Rows for finding displayed items
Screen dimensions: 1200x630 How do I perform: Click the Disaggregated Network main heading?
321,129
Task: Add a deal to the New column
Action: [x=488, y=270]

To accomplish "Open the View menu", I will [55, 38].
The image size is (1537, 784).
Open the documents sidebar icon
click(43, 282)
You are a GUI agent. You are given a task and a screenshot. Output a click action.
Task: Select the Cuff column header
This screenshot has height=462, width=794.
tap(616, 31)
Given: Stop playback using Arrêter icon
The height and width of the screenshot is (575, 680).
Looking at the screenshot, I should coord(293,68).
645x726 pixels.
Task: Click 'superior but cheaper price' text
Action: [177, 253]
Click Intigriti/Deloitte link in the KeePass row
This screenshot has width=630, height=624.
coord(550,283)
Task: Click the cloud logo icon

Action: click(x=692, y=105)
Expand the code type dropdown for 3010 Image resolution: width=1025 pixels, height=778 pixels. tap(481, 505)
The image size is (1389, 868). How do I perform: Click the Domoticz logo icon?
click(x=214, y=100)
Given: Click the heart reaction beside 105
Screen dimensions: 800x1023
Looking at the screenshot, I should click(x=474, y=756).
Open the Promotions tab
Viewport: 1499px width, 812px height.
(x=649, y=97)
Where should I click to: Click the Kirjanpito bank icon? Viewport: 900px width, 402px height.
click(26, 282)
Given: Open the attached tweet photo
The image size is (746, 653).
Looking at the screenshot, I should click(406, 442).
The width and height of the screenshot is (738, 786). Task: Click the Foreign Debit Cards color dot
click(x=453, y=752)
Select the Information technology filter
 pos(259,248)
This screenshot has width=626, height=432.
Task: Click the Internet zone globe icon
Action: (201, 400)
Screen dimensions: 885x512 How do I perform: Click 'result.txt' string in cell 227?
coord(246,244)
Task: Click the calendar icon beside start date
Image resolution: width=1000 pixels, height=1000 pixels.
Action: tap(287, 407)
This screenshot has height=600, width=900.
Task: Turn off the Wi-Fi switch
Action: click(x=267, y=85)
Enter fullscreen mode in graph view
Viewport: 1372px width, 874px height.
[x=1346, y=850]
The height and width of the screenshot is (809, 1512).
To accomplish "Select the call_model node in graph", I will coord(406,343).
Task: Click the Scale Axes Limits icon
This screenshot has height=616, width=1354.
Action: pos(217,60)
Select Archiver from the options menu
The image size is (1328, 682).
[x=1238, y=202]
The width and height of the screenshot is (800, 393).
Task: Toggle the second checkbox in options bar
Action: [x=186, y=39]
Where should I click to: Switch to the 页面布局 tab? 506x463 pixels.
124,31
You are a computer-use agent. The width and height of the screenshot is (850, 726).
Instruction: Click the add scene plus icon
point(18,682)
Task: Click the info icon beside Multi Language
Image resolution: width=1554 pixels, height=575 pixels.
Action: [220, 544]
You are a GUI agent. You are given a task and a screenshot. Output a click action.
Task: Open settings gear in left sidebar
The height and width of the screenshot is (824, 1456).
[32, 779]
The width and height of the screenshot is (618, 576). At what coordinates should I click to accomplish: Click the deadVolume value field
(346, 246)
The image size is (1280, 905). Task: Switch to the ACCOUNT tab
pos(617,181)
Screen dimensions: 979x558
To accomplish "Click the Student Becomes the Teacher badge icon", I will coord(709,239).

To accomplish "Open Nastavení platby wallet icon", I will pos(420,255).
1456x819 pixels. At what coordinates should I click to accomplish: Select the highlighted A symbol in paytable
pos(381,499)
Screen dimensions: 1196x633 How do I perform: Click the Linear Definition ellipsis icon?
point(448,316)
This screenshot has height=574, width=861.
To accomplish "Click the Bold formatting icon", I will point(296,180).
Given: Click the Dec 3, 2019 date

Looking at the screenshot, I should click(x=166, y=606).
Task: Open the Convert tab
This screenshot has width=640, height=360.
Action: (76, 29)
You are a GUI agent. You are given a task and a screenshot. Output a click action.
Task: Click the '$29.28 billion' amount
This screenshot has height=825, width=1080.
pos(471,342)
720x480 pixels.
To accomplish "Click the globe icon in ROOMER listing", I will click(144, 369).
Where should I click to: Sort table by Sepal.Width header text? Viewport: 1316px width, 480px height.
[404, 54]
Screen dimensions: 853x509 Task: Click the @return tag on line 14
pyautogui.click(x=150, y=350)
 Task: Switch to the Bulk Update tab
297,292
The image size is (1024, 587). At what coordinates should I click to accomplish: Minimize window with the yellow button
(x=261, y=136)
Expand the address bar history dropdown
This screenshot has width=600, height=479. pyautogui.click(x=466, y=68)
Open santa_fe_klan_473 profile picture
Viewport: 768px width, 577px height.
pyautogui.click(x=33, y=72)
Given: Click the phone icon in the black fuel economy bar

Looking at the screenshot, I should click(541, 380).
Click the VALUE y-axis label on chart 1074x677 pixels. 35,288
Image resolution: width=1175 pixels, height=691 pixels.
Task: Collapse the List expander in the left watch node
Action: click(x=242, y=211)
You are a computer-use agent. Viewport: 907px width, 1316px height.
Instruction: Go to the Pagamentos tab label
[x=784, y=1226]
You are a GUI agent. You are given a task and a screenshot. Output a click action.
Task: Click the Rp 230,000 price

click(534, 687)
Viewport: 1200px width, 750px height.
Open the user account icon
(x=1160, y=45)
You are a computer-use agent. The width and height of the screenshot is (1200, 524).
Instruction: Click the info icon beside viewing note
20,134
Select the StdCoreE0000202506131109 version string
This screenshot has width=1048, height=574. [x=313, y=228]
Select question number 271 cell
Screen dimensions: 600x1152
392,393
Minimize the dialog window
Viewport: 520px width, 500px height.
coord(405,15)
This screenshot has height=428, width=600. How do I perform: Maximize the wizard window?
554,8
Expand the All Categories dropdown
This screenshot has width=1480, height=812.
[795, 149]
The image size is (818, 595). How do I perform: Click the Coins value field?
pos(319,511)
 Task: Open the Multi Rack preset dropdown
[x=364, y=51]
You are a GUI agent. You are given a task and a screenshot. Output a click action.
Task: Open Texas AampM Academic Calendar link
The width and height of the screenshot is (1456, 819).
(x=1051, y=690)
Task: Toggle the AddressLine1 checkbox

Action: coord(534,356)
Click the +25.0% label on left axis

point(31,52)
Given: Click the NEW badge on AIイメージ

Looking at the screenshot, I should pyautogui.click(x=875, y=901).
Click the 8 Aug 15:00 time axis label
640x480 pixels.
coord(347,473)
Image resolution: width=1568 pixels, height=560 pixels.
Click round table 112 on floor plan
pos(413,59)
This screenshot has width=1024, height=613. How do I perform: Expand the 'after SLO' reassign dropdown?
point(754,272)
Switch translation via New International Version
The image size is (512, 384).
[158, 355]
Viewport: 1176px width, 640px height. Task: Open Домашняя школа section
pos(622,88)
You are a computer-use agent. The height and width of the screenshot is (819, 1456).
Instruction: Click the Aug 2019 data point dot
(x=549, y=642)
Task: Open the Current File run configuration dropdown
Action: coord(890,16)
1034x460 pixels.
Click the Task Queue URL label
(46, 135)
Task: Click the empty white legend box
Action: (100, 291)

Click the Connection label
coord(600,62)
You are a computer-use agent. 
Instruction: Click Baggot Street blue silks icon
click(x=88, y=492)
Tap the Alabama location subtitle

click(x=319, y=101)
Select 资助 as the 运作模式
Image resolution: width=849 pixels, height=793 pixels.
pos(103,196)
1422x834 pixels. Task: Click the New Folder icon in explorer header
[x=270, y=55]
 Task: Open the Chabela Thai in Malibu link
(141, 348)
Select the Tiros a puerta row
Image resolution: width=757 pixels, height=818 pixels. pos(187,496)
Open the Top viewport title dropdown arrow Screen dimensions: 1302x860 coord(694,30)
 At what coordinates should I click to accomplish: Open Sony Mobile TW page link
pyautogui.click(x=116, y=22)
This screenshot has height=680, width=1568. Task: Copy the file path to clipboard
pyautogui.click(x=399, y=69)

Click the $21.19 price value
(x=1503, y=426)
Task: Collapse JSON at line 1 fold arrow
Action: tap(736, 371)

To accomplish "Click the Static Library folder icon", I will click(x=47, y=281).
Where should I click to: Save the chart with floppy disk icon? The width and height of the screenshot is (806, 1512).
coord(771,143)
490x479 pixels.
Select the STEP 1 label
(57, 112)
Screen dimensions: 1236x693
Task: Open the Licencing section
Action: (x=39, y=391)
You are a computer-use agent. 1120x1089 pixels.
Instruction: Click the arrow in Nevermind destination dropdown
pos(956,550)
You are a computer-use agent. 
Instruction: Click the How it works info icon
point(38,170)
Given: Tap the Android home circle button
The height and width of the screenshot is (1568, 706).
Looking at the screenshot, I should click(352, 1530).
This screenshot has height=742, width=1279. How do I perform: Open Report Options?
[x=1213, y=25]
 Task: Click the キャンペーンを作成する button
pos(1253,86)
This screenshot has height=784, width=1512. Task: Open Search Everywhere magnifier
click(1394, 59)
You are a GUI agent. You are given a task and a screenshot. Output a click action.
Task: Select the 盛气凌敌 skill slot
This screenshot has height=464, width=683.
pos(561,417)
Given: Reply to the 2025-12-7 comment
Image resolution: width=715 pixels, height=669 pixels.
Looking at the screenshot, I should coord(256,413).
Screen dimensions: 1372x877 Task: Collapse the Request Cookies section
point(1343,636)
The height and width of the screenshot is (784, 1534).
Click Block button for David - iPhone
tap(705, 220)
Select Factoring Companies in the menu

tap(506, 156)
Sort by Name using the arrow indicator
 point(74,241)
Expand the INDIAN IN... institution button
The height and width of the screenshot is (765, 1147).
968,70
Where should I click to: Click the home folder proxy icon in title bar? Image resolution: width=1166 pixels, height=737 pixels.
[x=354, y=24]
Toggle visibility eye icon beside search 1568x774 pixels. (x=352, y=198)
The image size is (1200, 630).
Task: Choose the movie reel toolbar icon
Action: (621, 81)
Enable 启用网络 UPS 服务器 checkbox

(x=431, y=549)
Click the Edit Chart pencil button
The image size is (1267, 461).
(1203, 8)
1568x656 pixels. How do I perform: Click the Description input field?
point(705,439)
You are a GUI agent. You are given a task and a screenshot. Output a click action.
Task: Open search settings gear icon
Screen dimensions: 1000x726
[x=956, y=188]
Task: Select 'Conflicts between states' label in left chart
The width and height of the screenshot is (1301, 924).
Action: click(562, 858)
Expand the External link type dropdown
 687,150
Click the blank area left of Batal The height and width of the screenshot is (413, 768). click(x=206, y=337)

### TASK DIRECTIONS
Write out the rows starting at the line containing "Expand the code" and ending at the line containing "Looking at the screenshot, I should click(x=474, y=756).", substituting "thumbs-up reaction" for "heart reaction" and leaving everything else unchanged. Return only those lines.

### SOLUTION FOR THIS PROBLEM
Expand the code type dropdown for 3010 Image resolution: width=1025 pixels, height=778 pixels. tap(481, 505)
The image size is (1389, 868). How do I perform: Click the Domoticz logo icon?
click(x=214, y=100)
Given: Click the thumbs-up reaction beside 105
Screen dimensions: 800x1023
Looking at the screenshot, I should click(x=474, y=756).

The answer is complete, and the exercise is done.